LIVROS 5 ESTRELAS - XXI
NOÉ, OS BICHOS E O CORVO...
O meu velhinho exemplar dos BICHOS de MIGUEL TORGA acusa há muito as dores do tempo mas, embora pintalgado de sardas castanhas infligidas por longos invernos, apesar de a capa ameçar descolar e até de algumas folhas se irem aguentando já debilmente unidas pela frágil cozedura de uma assustadoramente fina linha, ainda está inteiro e orgulhoso ali perdido entre muitos outros companheiros muito mais modernos, vistosos nas suas capas coloridas e impressos em papel de muito melhor qualidade... Talvez por isso os meus BICHOS tenha um valor especial, afinal faz parte da 8ª edição de 1977, comprado porque a escola assim o obrigou, mas ainda bem, e afinal já tem a idade de um homem maduro e já passou por muita coisa neste mundo, desde logo no nosso primeiro dia de convivência em que à falta de corta-papéis me lembro de o torturar com uma navalha porque todas as folhas vinham unidas quatro a quatro e por isso ainda hoje alguns dentes de papel espreitam das folhas serradas, já para não falar dos rabiscos e gatafunhos fruto de uma juventude inquieta e rebelde que tornam este livro um objecto único...

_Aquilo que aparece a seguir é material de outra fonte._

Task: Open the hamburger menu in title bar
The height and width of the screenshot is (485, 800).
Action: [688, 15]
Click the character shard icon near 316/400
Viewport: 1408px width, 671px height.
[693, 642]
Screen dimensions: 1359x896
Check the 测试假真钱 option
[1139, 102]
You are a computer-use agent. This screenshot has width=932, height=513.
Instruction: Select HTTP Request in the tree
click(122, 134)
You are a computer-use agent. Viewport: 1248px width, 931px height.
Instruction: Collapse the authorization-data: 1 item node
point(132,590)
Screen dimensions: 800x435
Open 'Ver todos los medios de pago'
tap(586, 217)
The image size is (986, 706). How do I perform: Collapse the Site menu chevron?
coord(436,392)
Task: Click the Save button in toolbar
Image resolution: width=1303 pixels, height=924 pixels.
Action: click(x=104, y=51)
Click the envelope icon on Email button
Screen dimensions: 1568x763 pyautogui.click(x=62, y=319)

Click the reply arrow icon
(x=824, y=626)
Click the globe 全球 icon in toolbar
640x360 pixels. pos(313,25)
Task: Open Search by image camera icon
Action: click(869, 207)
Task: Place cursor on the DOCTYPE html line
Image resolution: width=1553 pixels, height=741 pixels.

Em BICHOS existem histórias extraordinárias de muitos bichos, entre outros Nero, o cão, Mago, o gato, Morgado, o burro, Bambo, o sapo, Tenório, o galo ou Farrusco, o melro, mas é no último conto que Miguel Torga deslumbra com a melhor prosa da obra ao relatar as aventuras de VICENTE, o CORVO, claro, o único animal da Arca de Noé que não tendo aceitado o injusto castigo divino decide revoltar-se e fugir, preferindo morrer em diluviana liberdade do que viver subjugado pela degradante tirania divina...
"Vicente, porém, vivia. À medida que a barca se aproximava, foi-se clarificando na lonjura a sua presença esguia, recortada no horizonte, linha severa que limitava um corpo, e era ao mesmo tempo um perfil de vontade.
Chegara! Conseguira vencer! E todos sentiram na alma a paz da humilhação vingada. Simplesmente, as águas cresciam sempre, e o pequeno outeiro, de segundo a segundo, ia diminuindo."